WHAT THIS EXERCISE ASKS:
a) From the HPA touch motion review, reproduce the passage starting at "the little bar" and ending at "around slow turns.".
b) In the HPA touch motion review, why does the poster say the earlier HPA orange controller needed refinement? Answer in one to three sentences.
c) According to the HPA touch motion review, how long did the installation take?

PAGE EXTRACT:
_ _ _
# HPA touch motion review



## racin2redline (Sep 25, 2008)

so I finally got my touch motion setup from HPA today. was super easy to install, plugs inline to the stock controller. took no more than. 20 minutes. depending on how low your car is you may not even need a jack.

simply unplug stock controller harness On the bracket on the back of the diff and plug the Hpa harness to either end and run the other end up to the grommet in the spare tire well and plug it into the programmers box








the included tablet is just a intuitive remote control you don't need to keep it in the car once you choose a mode.having the ability to switch through the settings is a big advantage , that in itself is worth the 100$ more over the other options.

the little bar graph display showing the "lock up" or torque split pretty neat but is more or less a novelty but I guess it makes the display active. 
the ability to just touch what mode you want to jump to on the fly is pretty damn cool though. that in itself makes the tablet useful. you are able to customize your own "hybrid program in the dynamic mode which is pretty cool. I'm still understanding and playing with that. 










my haldex was stock before this but I previously had a HPA orange controller, which performance wise was awesome but IMO needed refinement. the rear diff would essentially stay locked all the time , low speed binding was pretty evident and quite annoying. the "comp mode" on the new touch motion is noticeably more refined. there is no more of the low speed binding or back wheel dragging around slow turns.
now if you never had a performance haldex , the results of clicking comp mode are quiet apparent. the car feels much more neutral and balanced through turns. you can actively feel the back wheels propelling the car through corners. it is so much more confidence inspiring.
_ _ _
SUPPLIED DATA:
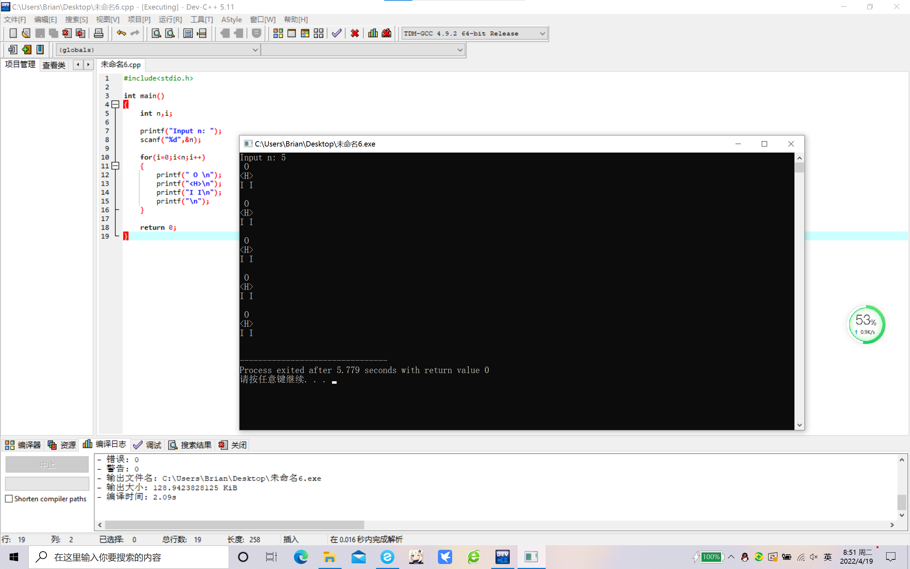
Task: Collapse the main function fold marker on line 4
Action: point(116,105)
_ _ _
PROBLEM SOLUTIONS:
a)
the little bar graph display showing the "lock up" or torque split pretty neat but is more or less a novelty but I guess it makes the display active. 
the ability to just touch what mode you want to jump to on the fly is pretty damn cool though. that in itself makes the tablet useful. you are able to customize your own "hybrid program in the dynamic mode which is pretty cool. I'm still understanding and playing with that. 










my haldex was stock before this but I previously had a HPA orange controller, which performance wise was awesome but IMO needed refinement. the rear diff would essentially stay locked all the time , low speed binding was pretty evident and quite annoying. the "comp mode" on the new touch motion is noticeably more refined. there is no more of the low speed binding or back wheel dragging around slow turns.

b) With the orange controller, the rear differential stayed essentially locked all the time. This caused noticeable and annoying low-speed binding.

c) No more than 20 minutes.